◆ Information supplied
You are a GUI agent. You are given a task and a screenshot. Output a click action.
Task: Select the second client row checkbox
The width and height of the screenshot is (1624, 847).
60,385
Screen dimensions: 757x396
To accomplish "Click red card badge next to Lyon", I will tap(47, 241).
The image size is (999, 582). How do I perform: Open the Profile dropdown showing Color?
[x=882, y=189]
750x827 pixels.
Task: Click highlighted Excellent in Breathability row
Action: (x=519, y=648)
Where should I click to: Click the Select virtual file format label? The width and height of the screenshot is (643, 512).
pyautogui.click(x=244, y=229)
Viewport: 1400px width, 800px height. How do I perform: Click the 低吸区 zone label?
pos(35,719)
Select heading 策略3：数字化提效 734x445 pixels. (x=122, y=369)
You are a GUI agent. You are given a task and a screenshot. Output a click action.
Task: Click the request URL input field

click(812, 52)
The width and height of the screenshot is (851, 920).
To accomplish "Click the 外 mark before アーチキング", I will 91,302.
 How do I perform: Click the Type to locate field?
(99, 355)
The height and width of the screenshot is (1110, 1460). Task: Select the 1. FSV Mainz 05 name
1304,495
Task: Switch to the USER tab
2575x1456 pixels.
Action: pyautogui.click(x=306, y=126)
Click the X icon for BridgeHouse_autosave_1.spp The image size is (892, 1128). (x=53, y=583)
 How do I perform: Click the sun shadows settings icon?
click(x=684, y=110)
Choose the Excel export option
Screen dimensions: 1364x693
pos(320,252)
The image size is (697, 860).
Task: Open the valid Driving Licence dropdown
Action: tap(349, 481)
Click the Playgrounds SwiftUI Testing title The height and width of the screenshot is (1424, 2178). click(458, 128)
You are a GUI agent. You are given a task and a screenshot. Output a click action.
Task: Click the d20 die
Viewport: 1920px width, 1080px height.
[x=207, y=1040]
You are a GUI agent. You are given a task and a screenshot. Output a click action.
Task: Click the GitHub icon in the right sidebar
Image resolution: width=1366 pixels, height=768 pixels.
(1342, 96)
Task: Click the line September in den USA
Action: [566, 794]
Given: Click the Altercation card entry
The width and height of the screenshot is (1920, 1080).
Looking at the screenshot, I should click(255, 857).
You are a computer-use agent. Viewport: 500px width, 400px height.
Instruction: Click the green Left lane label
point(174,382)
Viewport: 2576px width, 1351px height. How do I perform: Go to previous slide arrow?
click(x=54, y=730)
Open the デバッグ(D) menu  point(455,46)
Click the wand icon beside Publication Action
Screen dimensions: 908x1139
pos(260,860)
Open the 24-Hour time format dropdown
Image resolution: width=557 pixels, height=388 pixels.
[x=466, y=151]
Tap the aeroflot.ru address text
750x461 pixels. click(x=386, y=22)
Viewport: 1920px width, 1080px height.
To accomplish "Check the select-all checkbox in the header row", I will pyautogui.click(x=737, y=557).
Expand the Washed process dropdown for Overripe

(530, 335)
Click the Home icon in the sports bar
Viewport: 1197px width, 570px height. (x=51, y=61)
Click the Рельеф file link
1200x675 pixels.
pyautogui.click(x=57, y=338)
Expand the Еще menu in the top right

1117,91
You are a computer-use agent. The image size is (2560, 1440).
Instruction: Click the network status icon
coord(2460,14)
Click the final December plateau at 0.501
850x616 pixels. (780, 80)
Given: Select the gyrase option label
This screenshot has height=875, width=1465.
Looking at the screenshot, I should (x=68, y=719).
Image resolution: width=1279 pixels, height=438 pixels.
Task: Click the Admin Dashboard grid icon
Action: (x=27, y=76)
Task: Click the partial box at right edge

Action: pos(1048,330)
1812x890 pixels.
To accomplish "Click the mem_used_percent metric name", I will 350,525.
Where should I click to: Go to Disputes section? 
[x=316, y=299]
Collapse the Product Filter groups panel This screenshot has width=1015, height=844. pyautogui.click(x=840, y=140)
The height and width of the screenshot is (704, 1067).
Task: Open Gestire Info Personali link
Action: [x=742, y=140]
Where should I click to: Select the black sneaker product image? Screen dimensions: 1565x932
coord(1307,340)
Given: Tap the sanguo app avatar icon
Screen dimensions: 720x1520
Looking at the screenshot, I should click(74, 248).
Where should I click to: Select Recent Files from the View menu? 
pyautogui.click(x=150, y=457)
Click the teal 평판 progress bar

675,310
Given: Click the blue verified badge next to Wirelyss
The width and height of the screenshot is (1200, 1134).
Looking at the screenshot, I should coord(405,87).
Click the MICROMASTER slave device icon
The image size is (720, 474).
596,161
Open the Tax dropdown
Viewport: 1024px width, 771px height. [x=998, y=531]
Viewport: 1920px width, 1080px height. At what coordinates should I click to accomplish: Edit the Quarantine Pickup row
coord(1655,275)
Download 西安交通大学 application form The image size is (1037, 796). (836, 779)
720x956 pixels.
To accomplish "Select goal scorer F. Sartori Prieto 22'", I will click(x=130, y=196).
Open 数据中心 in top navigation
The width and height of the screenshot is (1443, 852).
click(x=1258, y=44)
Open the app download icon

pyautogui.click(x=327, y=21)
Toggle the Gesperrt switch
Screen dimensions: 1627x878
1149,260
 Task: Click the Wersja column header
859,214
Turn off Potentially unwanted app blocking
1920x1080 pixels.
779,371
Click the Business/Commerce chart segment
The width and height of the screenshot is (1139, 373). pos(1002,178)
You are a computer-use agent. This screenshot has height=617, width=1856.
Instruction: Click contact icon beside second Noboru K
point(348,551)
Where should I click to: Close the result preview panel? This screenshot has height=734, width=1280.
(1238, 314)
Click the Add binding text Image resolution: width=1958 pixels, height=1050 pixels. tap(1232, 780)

◆ Short problem
Convert every line of the records above into a numbered list, omitting blank lines.

◆ Final result
1. You are a GUI agent. You are given a task and a screenshot. Output a click action.
2. Task: Select the second client row checkbox
3. The width and height of the screenshot is (1624, 847).
4. 60,385
5. Screen dimensions: 757x396
6. To accomplish "Click red card badge next to Lyon", I will tap(47, 241).
7. The image size is (999, 582). How do I perform: Open the Profile dropdown showing Color?
8. [x=882, y=189]
9. 750x827 pixels.
10. Task: Click highlighted Excellent in Breathability row
11. Action: (x=519, y=648)
12. Where should I click to: Click the Select virtual file format label? The width and height of the screenshot is (643, 512).
13. pyautogui.click(x=244, y=229)
14. Viewport: 1400px width, 800px height. How do I perform: Click the 低吸区 zone label?
15. pos(35,719)
16. Select heading 策略3：数字化提效 734x445 pixels. (x=122, y=369)
17. You are a GUI agent. You are given a task and a screenshot. Output a click action.
18. Task: Click the request URL input field
19. click(812, 52)
20. The width and height of the screenshot is (851, 920).
21. To accomplish "Click the 外 mark before アーチキング", I will 91,302.
22.  How do I perform: Click the Type to locate field?
23. (99, 355)
24. The height and width of the screenshot is (1110, 1460). Task: Select the 1. FSV Mainz 05 name
25. 1304,495
26. Task: Switch to the USER tab
27. 2575x1456 pixels.
28. Action: pyautogui.click(x=306, y=126)
29. Click the X icon for BridgeHouse_autosave_1.spp The image size is (892, 1128). (x=53, y=583)
30.  How do I perform: Click the sun shadows settings icon?
31. click(x=684, y=110)
32. Choose the Excel export option
33. Screen dimensions: 1364x693
34. pos(320,252)
35. The image size is (697, 860).
36. Task: Open the valid Driving Licence dropdown
37. Action: tap(349, 481)
38. Click the Playgrounds SwiftUI Testing title The height and width of the screenshot is (1424, 2178). click(458, 128)
39. You are a GUI agent. You are given a task and a screenshot. Output a click action.
40. Task: Click the d20 die
41. Viewport: 1920px width, 1080px height.
42. [x=207, y=1040]
43. You are a GUI agent. You are given a task and a screenshot. Output a click action.
44. Task: Click the GitHub icon in the right sidebar
45. Image resolution: width=1366 pixels, height=768 pixels.
46. (1342, 96)
47. Task: Click the line September in den USA
48. Action: [566, 794]
49. Given: Click the Altercation card entry
50. The width and height of the screenshot is (1920, 1080).
51. Looking at the screenshot, I should click(255, 857).
52. You are a computer-use agent. Viewport: 500px width, 400px height.
53. Instruction: Click the green Left lane label
54. point(174,382)
55. Viewport: 2576px width, 1351px height. How do I perform: Go to previous slide arrow?
56. click(x=54, y=730)
57. Open the デバッグ(D) menu  point(455,46)
58. Click the wand icon beside Publication Action
59. Screen dimensions: 908x1139
60. pos(260,860)
61. Open the 24-Hour time format dropdown
62. Image resolution: width=557 pixels, height=388 pixels.
63. [x=466, y=151]
64. Tap the aeroflot.ru address text
65. 750x461 pixels. click(x=386, y=22)
66. Viewport: 1920px width, 1080px height.
67. To accomplish "Check the select-all checkbox in the header row", I will pyautogui.click(x=737, y=557).
68. Expand the Washed process dropdown for Overripe
69. (530, 335)
70. Click the Home icon in the sports bar
71. Viewport: 1197px width, 570px height. (x=51, y=61)
72. Click the Рельеф file link
73. 1200x675 pixels.
74. pyautogui.click(x=57, y=338)
75. Expand the Еще menu in the top right
76. 1117,91
77. You are a computer-use agent. The image size is (2560, 1440).
78. Instruction: Click the network status icon
79. coord(2460,14)
80. Click the final December plateau at 0.501
81. 850x616 pixels. (780, 80)
82. Given: Select the gyrase option label
83. This screenshot has height=875, width=1465.
84. Looking at the screenshot, I should (x=68, y=719).
85. Image resolution: width=1279 pixels, height=438 pixels.
86. Task: Click the Admin Dashboard grid icon
87. Action: (x=27, y=76)
88. Task: Click the partial box at right edge
89. Action: pos(1048,330)
90. 1812x890 pixels.
91. To accomplish "Click the mem_used_percent metric name", I will 350,525.
92. Where should I click to: Go to Disputes section? 
93. [x=316, y=299]
94. Collapse the Product Filter groups panel This screenshot has width=1015, height=844. pyautogui.click(x=840, y=140)
95. The height and width of the screenshot is (704, 1067).
96. Task: Open Gestire Info Personali link
97. Action: [x=742, y=140]
98. Where should I click to: Select the black sneaker product image? Screen dimensions: 1565x932
99. coord(1307,340)
100. Given: Tap the sanguo app avatar icon
101. Screen dimensions: 720x1520
102. Looking at the screenshot, I should click(74, 248).
103. Where should I click to: Select Recent Files from the View menu? 
104. pyautogui.click(x=150, y=457)
105. Click the teal 평판 progress bar
106. 675,310
107. Given: Click the blue verified badge next to Wirelyss
108. The width and height of the screenshot is (1200, 1134).
109. Looking at the screenshot, I should coord(405,87).
110. Click the MICROMASTER slave device icon
111. The image size is (720, 474).
112. 596,161
113. Open the Tax dropdown
114. Viewport: 1024px width, 771px height. [x=998, y=531]
115. Viewport: 1920px width, 1080px height. At what coordinates should I click to accomplish: Edit the Quarantine Pickup row
116. coord(1655,275)
117. Download 西安交通大学 application form The image size is (1037, 796). (836, 779)
118. 720x956 pixels.
119. To accomplish "Select goal scorer F. Sartori Prieto 22'", I will click(x=130, y=196).
120. Open 数据中心 in top navigation
121. The width and height of the screenshot is (1443, 852).
122. click(x=1258, y=44)
123. Open the app download icon
124. pyautogui.click(x=327, y=21)
125. Toggle the Gesperrt switch
126. Screen dimensions: 1627x878
127. 1149,260
128.  Task: Click the Wersja column header
129. 859,214
130. Turn off Potentially unwanted app blocking
131. 1920x1080 pixels.
132. 779,371
133. Click the Business/Commerce chart segment
134. The width and height of the screenshot is (1139, 373). pos(1002,178)
135. You are a computer-use agent. This screenshot has height=617, width=1856.
136. Instruction: Click contact icon beside second Noboru K
137. point(348,551)
138. Where should I click to: Close the result preview panel? This screenshot has height=734, width=1280.
139. (1238, 314)
140. Click the Add binding text Image resolution: width=1958 pixels, height=1050 pixels. tap(1232, 780)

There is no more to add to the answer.